Last night I went to Ronnie Scott's in the kind company of Clive Davis to see Jimmy Webb. It was a deeply nostalgic experience. For one thing it was years since I'd been to Ronnie's. It seems not to have changed except that, as in all nightclubs, the smoking ban has had its effect. (Imagine: a jazz club without a cigarette haze). It was Webb's songs, though, that really took me back; all the way to the front room of my childhood home on Sunday lunchtimes listening to Family Favourites while, in the kitchen, my mother's gravy thickened.

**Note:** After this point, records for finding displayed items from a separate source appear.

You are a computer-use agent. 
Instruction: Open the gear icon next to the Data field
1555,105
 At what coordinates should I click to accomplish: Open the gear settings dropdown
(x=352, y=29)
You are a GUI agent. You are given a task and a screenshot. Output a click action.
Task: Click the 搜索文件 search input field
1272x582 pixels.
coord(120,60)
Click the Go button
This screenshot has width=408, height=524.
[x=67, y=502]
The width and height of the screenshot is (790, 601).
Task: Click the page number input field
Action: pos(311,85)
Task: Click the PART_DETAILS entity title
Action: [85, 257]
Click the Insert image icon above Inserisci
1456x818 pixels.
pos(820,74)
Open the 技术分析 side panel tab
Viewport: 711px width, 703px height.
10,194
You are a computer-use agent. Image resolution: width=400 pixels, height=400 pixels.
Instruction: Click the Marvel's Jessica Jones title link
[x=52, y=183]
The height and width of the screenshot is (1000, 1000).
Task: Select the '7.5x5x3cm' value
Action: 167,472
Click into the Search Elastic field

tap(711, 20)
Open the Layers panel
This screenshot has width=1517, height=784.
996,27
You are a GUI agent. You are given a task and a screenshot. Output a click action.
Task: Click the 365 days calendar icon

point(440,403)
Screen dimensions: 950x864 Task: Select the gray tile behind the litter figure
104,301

The songs that evoked this scene most strongly were By The Time I Get To Phoenix, Wichita Lineman, Galveston (hits for Glen Campbell) and MacArthur Park (Richard Harris and, lest we forget, Donna Summer). He sang all these to his own piano accompaniment, interspersing each number with name-dropping patter - Harry Nilsson, "Artie" Garfunkel, "Mister Sinatra" - that was charming enough to be forgivable. He reminisced a little about wild nights in London, the more engagingly for his describing a little of his Oklahoma farm boy upbringing. I especially liked this yarn:
"I fell in love with the first three English girls I met here...then I found out they all talked that way."
I'm pleased Mr Webb was beguiled by a certain kind of Englishness. After all, his version of America still beguiles me.